The preceding has required strong commitment from Boise State to leverage these grants with its own resources. The College of Engineering and MSMSE commitment to provide the necessary laboratory space and support, principally in the new MCMR, provides the qDNA group with state-of-the-art facilities to pursue their research. “The College of Engineering is happy to support the efforts of the Quantum DNA Research Group, led by Dr. Bill Knowlton,” said Dr. JoAnn Lighty, Dean of the College of Engineering. “The group continues to contribute at a national and international level to the much-needed engineering and science research in quantum entanglement, as recognized by this new Phase II award.”

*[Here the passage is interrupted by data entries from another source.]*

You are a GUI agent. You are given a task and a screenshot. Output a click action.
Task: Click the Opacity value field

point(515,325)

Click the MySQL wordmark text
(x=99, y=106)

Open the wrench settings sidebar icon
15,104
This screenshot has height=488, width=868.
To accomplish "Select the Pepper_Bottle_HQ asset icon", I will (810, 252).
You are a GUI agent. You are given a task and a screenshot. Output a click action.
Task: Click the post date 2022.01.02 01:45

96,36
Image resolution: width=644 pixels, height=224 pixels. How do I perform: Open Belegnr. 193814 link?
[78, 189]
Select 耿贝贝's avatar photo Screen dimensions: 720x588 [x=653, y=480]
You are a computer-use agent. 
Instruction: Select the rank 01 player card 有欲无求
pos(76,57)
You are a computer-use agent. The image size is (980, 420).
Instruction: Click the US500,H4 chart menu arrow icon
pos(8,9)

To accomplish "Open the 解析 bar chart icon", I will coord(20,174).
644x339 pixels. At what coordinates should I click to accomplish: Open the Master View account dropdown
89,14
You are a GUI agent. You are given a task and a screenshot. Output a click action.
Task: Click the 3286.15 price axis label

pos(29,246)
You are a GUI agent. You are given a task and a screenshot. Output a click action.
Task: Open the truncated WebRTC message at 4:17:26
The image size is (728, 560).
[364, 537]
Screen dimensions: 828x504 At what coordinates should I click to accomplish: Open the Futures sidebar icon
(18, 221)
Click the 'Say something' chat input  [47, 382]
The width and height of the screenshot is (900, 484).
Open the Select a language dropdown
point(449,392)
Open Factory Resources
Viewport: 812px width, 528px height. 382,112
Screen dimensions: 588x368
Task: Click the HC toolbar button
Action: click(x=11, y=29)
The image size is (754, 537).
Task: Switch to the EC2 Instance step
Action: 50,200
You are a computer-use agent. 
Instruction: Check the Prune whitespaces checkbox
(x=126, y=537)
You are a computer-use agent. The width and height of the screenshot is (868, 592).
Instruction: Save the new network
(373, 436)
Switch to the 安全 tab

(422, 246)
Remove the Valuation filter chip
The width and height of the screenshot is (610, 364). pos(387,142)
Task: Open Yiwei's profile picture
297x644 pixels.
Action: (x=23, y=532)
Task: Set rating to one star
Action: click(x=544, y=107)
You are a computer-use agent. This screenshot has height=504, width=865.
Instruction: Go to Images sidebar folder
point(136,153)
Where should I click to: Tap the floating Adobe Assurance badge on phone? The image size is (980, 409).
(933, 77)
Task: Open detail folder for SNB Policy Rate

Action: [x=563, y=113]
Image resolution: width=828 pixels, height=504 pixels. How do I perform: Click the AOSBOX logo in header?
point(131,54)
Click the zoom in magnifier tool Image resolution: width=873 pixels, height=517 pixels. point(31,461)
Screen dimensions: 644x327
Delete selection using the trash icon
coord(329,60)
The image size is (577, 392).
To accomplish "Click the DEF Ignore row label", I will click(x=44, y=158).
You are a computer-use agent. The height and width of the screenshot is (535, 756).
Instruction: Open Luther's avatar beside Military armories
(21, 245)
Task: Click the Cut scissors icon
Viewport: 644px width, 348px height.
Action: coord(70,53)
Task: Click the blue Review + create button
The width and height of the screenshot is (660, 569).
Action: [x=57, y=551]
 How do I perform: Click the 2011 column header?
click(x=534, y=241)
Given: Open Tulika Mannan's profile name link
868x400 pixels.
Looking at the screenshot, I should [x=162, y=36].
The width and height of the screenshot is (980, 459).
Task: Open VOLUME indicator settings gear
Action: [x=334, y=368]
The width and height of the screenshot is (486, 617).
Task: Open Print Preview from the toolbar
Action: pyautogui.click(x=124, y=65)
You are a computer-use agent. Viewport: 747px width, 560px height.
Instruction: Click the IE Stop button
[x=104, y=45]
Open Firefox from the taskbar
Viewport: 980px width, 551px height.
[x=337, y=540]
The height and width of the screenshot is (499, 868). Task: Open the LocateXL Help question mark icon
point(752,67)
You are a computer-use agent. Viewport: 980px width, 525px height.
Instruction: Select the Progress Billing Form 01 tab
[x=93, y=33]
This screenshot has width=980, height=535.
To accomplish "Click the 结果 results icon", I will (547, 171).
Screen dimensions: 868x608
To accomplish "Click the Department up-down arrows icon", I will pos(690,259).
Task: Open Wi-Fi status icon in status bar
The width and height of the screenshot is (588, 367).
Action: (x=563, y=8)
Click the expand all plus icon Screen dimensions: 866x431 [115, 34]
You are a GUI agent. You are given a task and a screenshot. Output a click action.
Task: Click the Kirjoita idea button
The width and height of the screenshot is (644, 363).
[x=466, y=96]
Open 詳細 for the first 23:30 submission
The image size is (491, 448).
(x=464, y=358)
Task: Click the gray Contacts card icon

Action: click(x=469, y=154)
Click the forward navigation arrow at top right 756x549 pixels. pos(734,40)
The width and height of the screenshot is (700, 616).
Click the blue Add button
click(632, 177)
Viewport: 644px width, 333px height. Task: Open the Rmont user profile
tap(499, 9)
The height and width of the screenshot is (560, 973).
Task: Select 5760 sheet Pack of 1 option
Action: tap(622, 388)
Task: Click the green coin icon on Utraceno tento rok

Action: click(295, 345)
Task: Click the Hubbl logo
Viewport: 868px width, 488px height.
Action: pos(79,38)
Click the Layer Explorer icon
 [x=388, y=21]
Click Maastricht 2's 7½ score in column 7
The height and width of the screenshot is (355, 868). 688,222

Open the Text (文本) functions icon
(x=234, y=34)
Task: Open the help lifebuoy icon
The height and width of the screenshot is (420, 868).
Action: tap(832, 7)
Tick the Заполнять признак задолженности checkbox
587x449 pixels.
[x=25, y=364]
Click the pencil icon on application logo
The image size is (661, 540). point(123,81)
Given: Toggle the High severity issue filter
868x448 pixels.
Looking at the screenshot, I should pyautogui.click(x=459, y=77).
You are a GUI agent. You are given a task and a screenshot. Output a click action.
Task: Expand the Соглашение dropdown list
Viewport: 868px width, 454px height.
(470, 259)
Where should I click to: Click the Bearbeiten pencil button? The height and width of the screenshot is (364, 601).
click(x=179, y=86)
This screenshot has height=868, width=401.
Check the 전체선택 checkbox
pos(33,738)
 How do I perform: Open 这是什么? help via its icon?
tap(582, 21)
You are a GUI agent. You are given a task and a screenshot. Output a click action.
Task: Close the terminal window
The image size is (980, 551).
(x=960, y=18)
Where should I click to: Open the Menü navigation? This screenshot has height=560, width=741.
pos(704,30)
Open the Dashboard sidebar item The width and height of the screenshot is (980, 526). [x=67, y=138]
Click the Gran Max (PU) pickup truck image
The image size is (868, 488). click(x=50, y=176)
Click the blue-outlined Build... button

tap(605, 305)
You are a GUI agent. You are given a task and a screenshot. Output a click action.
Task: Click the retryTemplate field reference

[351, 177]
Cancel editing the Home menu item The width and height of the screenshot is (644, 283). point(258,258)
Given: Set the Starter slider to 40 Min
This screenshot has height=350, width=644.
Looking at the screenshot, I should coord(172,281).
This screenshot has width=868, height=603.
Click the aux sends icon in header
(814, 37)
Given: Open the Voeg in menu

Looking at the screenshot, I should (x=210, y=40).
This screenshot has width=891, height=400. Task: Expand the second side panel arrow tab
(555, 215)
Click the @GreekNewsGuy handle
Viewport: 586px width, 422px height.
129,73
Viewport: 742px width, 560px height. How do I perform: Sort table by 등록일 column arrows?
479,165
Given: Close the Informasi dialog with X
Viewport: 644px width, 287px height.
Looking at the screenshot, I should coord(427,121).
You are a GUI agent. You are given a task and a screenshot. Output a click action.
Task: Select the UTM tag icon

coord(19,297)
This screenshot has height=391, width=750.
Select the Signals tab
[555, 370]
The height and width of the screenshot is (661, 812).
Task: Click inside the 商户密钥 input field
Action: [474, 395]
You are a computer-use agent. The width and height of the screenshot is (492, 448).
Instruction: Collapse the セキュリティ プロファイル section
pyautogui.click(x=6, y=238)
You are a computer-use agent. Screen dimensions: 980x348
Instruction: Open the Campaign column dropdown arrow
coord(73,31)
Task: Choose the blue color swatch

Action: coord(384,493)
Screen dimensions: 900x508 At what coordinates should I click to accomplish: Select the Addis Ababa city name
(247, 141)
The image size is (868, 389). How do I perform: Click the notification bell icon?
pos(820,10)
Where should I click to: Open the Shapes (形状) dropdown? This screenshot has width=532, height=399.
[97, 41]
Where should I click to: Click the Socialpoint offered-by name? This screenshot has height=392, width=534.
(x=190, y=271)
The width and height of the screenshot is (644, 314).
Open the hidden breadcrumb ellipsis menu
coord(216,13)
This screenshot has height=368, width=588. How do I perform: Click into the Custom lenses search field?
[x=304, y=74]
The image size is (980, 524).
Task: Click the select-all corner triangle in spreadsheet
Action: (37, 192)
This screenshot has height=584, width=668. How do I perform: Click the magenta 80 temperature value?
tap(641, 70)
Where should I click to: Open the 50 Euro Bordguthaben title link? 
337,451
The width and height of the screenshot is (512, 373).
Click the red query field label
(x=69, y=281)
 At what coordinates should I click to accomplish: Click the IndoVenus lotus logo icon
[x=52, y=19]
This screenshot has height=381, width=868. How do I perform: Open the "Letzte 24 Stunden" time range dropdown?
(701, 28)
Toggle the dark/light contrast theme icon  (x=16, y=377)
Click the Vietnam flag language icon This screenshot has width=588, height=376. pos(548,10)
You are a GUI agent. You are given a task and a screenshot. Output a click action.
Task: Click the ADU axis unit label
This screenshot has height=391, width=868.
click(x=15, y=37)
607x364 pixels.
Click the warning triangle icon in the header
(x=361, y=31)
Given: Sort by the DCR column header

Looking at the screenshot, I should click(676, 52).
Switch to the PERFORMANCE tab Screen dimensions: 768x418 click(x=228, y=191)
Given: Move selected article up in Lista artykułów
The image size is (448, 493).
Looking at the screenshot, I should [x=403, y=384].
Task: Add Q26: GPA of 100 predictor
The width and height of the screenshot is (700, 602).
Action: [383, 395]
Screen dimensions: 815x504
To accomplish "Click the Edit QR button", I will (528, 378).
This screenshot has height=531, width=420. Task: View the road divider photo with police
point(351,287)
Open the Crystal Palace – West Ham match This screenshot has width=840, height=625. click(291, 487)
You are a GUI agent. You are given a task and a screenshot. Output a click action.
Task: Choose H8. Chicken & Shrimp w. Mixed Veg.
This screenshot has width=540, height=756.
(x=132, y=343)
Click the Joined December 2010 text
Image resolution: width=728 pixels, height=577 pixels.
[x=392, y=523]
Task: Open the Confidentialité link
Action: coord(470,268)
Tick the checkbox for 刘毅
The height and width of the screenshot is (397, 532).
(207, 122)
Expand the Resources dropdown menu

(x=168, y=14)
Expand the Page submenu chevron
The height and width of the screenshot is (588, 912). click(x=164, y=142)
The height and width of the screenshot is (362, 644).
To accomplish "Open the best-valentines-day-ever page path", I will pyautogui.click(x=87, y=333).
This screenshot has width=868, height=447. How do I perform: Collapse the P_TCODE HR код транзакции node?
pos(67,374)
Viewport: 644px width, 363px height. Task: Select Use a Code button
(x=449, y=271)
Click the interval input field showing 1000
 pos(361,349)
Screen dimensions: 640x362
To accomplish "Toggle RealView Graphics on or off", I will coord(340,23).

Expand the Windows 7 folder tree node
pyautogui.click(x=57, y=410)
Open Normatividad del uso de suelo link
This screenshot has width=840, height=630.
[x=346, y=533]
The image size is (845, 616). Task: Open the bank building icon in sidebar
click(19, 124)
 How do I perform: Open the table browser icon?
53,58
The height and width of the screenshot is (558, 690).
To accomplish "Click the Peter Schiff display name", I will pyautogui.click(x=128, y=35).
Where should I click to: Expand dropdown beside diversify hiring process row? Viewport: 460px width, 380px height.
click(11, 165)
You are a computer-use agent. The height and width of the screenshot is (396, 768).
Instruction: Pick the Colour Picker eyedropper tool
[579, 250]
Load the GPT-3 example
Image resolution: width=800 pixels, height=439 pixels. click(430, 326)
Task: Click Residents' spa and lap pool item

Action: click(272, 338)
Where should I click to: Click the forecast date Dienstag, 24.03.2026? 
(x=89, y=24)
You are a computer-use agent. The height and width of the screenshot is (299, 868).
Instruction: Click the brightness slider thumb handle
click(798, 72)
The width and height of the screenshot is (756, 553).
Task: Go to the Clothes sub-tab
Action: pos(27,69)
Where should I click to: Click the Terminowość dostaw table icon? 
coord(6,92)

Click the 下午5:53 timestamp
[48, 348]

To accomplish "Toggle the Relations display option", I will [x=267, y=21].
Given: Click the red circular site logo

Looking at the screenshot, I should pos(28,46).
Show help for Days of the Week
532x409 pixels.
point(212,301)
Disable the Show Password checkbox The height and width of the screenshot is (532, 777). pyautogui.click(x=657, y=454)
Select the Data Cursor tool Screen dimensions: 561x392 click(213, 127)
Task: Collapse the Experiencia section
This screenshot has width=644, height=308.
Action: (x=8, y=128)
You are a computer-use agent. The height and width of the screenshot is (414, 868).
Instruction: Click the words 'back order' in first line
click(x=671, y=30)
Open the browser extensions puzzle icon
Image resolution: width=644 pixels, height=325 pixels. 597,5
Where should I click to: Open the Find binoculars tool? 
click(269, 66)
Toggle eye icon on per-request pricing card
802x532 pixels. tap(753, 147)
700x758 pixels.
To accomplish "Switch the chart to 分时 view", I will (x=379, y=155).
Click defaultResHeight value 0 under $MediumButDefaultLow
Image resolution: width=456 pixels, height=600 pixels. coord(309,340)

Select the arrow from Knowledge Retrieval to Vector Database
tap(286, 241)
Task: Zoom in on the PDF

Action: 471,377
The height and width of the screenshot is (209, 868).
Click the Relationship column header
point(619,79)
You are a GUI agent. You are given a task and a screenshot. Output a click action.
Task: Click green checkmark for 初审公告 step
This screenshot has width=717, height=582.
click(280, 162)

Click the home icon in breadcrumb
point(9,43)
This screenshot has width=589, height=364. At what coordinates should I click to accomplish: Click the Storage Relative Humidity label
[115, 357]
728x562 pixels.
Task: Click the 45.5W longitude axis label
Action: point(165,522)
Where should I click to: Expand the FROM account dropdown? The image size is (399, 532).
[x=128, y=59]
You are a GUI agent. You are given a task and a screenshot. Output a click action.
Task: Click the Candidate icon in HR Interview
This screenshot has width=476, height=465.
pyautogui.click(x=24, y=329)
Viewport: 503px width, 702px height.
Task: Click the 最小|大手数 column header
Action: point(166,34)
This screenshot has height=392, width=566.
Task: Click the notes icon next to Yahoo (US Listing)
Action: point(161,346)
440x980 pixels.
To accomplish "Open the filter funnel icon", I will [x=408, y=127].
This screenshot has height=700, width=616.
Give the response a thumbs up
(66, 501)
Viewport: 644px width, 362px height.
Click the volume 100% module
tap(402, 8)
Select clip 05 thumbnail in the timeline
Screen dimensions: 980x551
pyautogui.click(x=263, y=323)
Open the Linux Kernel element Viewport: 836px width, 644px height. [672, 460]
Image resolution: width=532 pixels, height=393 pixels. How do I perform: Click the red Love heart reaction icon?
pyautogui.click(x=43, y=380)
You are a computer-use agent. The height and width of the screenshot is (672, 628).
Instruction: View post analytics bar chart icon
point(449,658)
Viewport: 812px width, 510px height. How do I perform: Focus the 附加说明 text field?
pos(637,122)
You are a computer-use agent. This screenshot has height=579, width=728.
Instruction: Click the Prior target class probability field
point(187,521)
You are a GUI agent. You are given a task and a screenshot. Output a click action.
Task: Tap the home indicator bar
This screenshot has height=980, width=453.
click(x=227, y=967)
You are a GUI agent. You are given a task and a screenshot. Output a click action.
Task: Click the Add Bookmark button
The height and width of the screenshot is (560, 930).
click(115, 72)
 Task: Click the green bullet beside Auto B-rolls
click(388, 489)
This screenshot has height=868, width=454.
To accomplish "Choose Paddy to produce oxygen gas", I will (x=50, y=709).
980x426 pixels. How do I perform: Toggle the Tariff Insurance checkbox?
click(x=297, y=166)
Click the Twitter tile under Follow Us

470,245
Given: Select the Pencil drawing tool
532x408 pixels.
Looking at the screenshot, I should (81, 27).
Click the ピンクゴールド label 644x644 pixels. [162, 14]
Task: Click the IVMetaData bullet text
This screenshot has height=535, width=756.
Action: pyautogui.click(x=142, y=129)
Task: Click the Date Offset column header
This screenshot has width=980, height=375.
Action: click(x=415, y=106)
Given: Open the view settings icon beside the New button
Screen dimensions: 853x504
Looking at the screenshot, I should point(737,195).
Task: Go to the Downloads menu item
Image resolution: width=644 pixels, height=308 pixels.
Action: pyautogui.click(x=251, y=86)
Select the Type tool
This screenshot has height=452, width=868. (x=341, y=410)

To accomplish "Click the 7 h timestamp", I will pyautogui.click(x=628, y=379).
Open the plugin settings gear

The Division of Research and Economic Development’s contribution over the long run to meet the increased administrative and research staffing needs needed to support large grants and their management has played a prominent role in the success of the qDNA group. As Dr. Nancy Glenn, Interim Vice-President of Research and Economic Development states: “We are so pleased with this new award. The Quantum DNA Research Group is doing fascinating research using DNA to template dye molecules to advance the understanding of quantum entanglement at room temperature, with ultimate applications in quantum information systems. They have assembled an ultra-talented group of students, postdocs, staff and faculty that exemplifies what is possible at Boise State University and its ‘blue turf thinking’. Further, the federal investment affirms Quantum DNA’s excellence and Boise State’s growing national and competitive research profile.”